O investigador do PIK e coautor do estudo, Niklas Boers, sublinhou: "Um colapso do sistema acoplado floresta tropical-monção levaria a uma diminuição significativa da precipitação em grandes partes da América do Sul". No entanto, devido à complexidade deste sistema, a avaliação dos efeitos de um colapso da monção está ainda associada a grandes incertezas. De acordo com os cientistas, a precipitação diminuiria drasticamente, especialmente no oeste da Amazónia e mais a jusante do fluxo atmosférico em direção aos subtrópicos. Esta situação ameaçaria a floresta tropical profunda da Amazónia ocidental com um declínio em grande escala. As árvores moribundas libertariam mais gases com efeito de estufa, o que, por sua vez, teria um efeito adicional no aquecimento global.

Conclusão

O estudo fornece uma indicação importante de que existe um ponto crítico de desestabilização do sistema acoplado floresta tropical-monção. Sublinha também que este ponto pode estar a aproximar-se. No entanto, não é possível, neste momento, tirar quaisquer conclusões sobre a posição exata deste ponto de viragem ou sobre o seu momento. Niklas Boers afirma: "O nosso estudo coloca a monção sul-americana no mapa dos potenciais pontos de rutura do sistema terrestre. Também confirma os receios existentes sobre a floresta amazónica. A transição conduziria a condições muito mais secas, nas quais a floresta tropical já não poderia provavelmente ser preservada".

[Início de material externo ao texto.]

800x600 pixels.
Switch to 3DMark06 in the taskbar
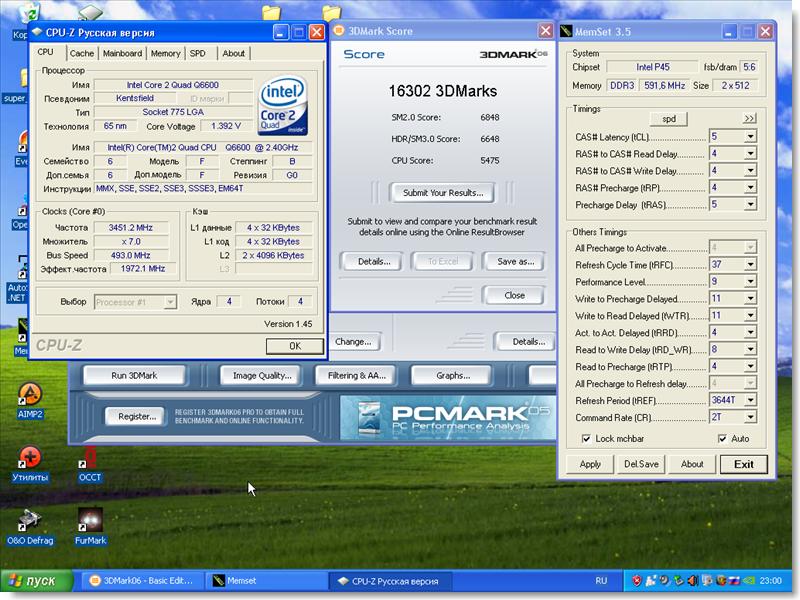coord(140,580)
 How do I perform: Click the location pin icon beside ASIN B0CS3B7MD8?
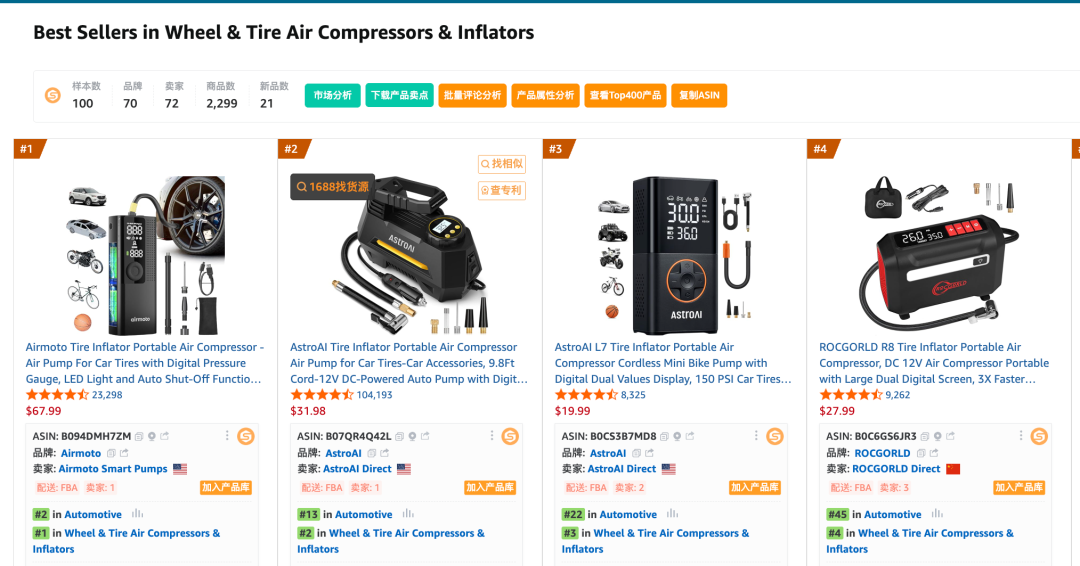click(677, 436)
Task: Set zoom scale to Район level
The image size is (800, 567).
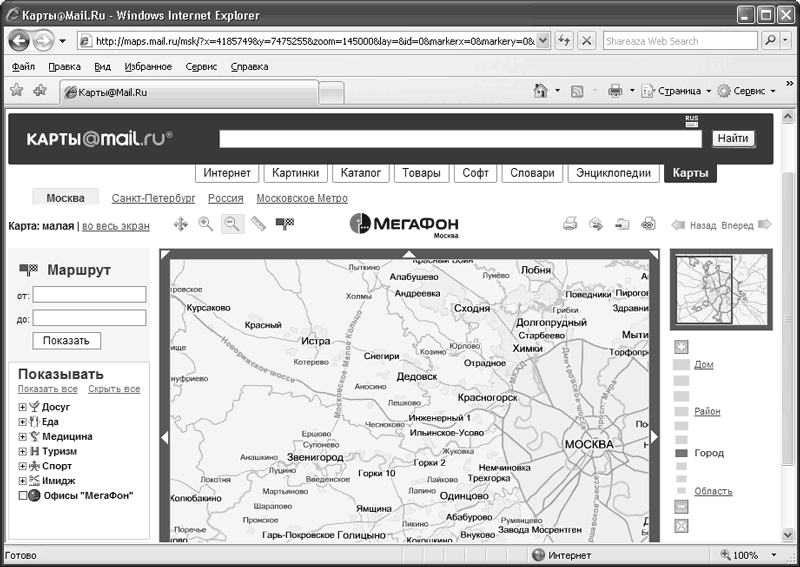Action: tap(707, 411)
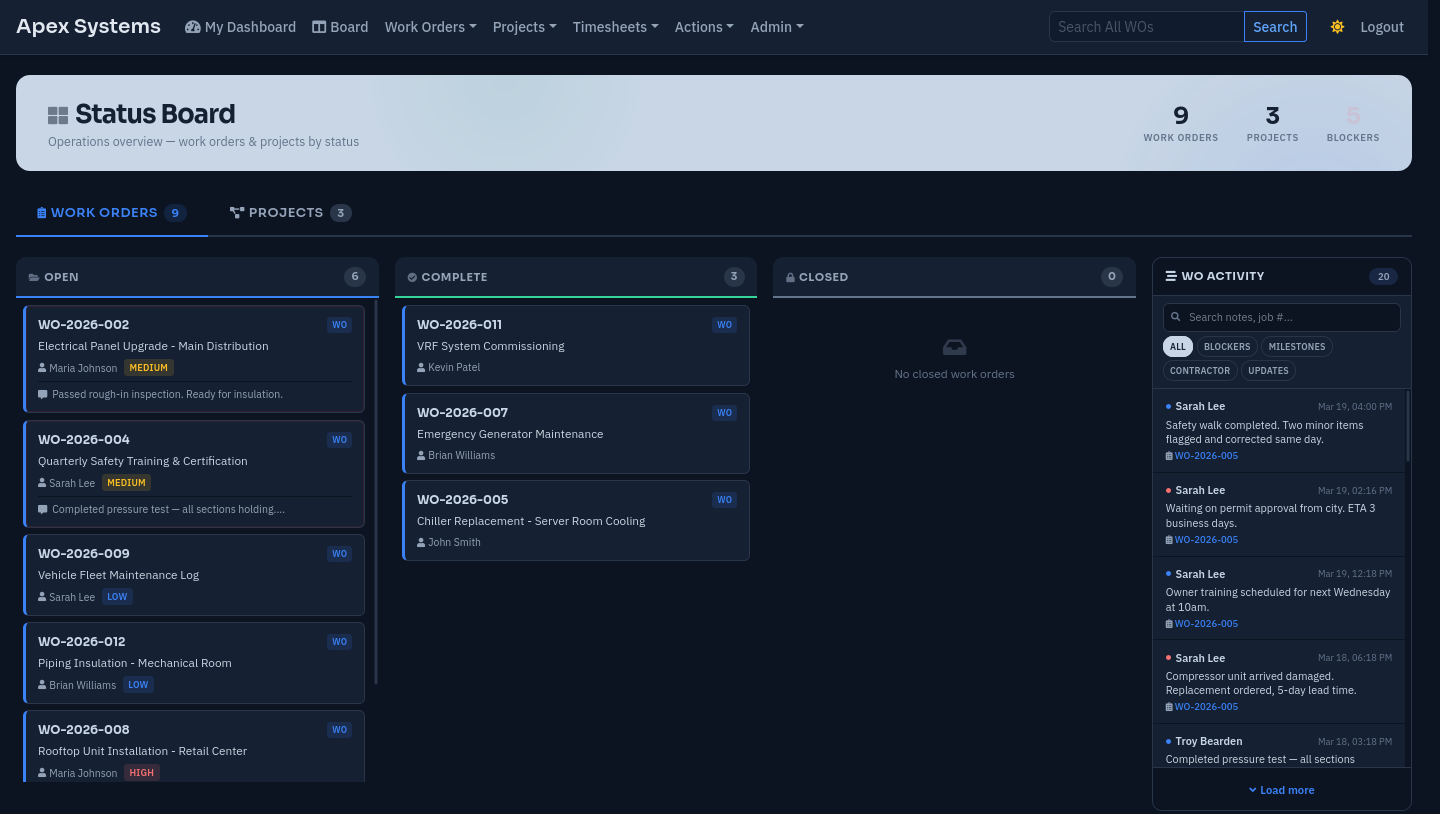Click the empty inbox icon in Closed column
Viewport: 1440px width, 814px height.
point(954,347)
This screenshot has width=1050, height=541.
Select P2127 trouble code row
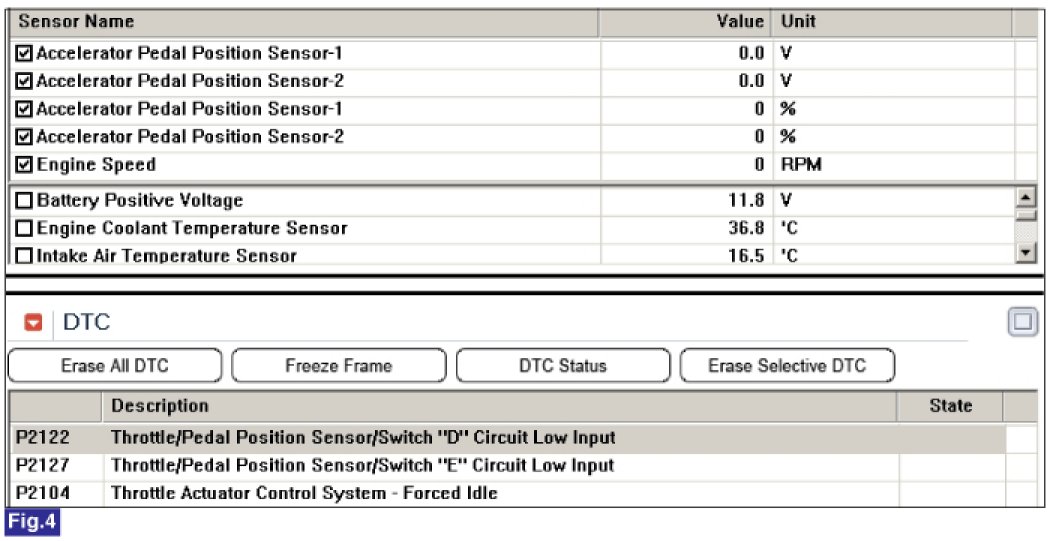508,466
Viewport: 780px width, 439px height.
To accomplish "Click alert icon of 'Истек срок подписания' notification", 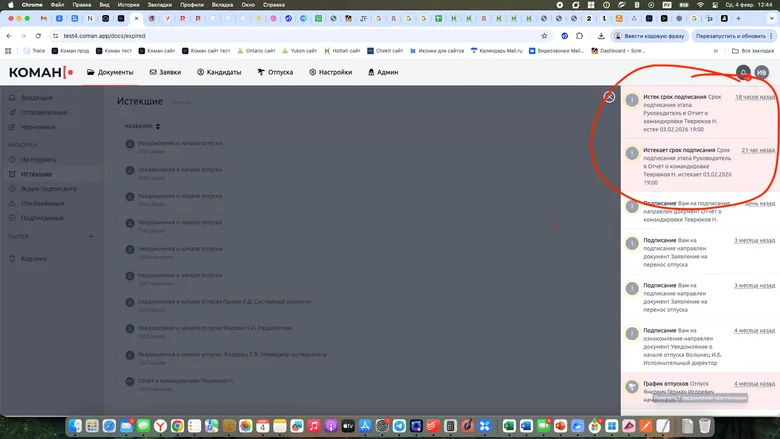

Este estudo também complementa muitos estudos semelhantes em terra e nos oceanos do mundo que apontam para elementos desestabilizadores dos nossos ecossistemas. O atual governo do Brasil já não faz parte da fação dos que duvidam ou negam as alterações climáticas provocadas pelo Homem. No entanto, no curto espaço de tempo desde a sua tomada de posse, tem dado muito poucos sinais de que compreendeu os sinais dos seus próprios valores naturais.

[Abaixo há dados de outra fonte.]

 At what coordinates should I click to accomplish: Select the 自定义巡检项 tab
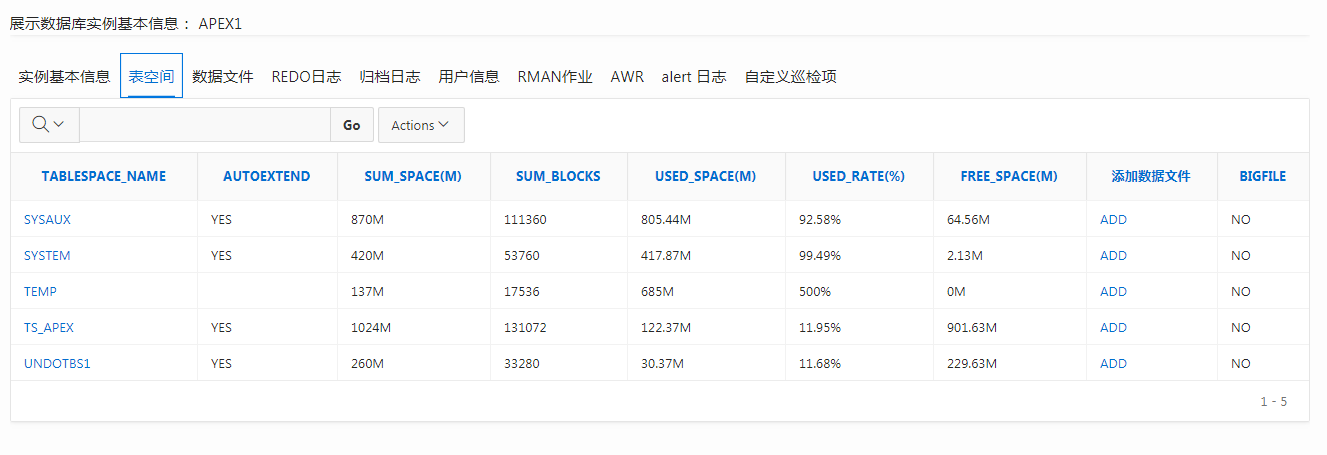[790, 77]
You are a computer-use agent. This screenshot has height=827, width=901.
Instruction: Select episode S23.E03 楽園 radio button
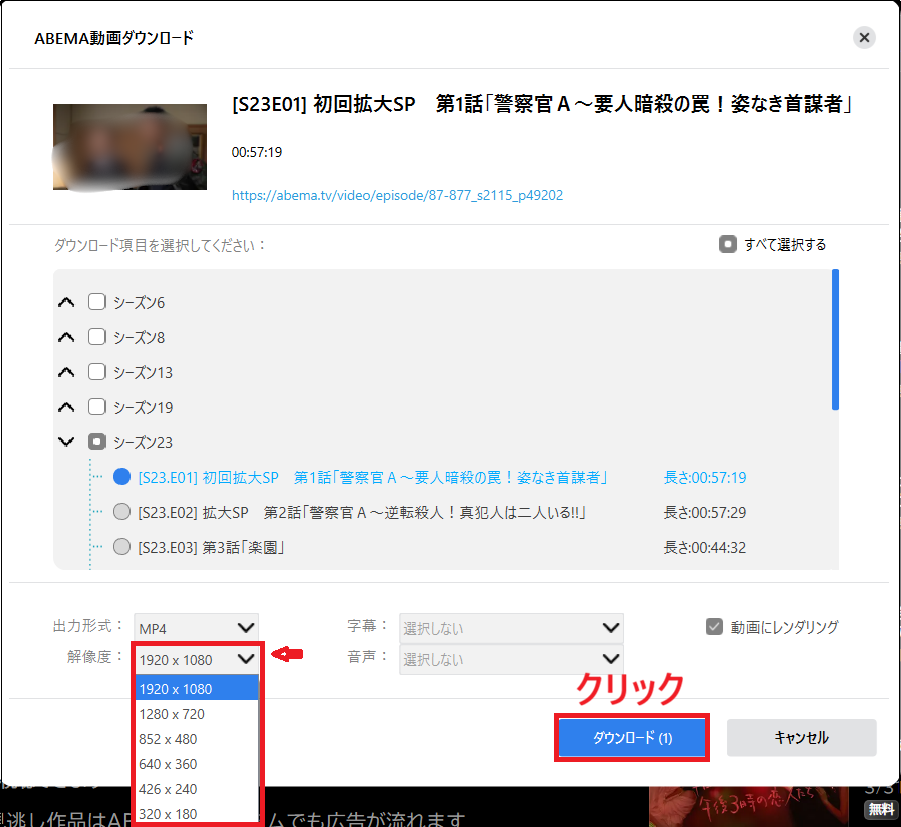tap(121, 546)
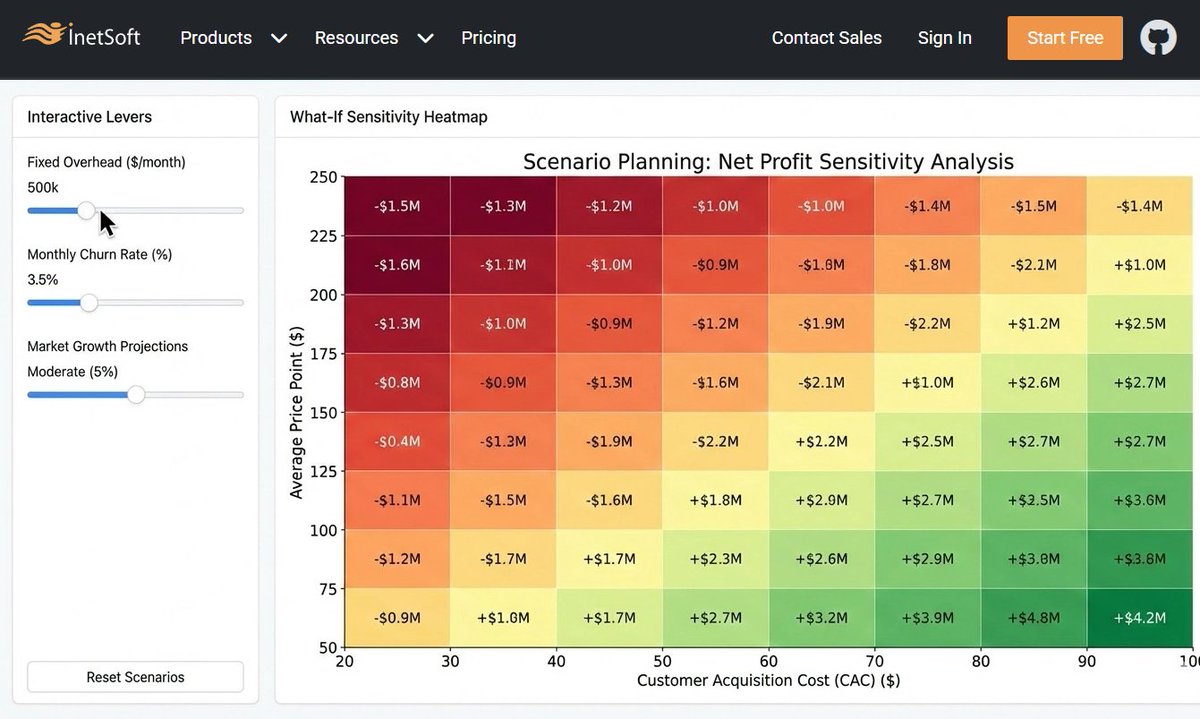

Este país e o mundo devem assumir um compromisso sustentado para acabar com a desflorestação e reflorestar rapidamente. As florestas são reservatórios de carbono. Isto é especialmente verdade para as florestas tropicais. Destruí-las através da desflorestação é um retrocesso em todos os esforços globais para resolver os problemas de armazenamento de carbono. Pôr em perigo os ecossistemas, como a monção sul-americana, através da desflorestação prejudica não só os países da América do Sul, mas todos nós.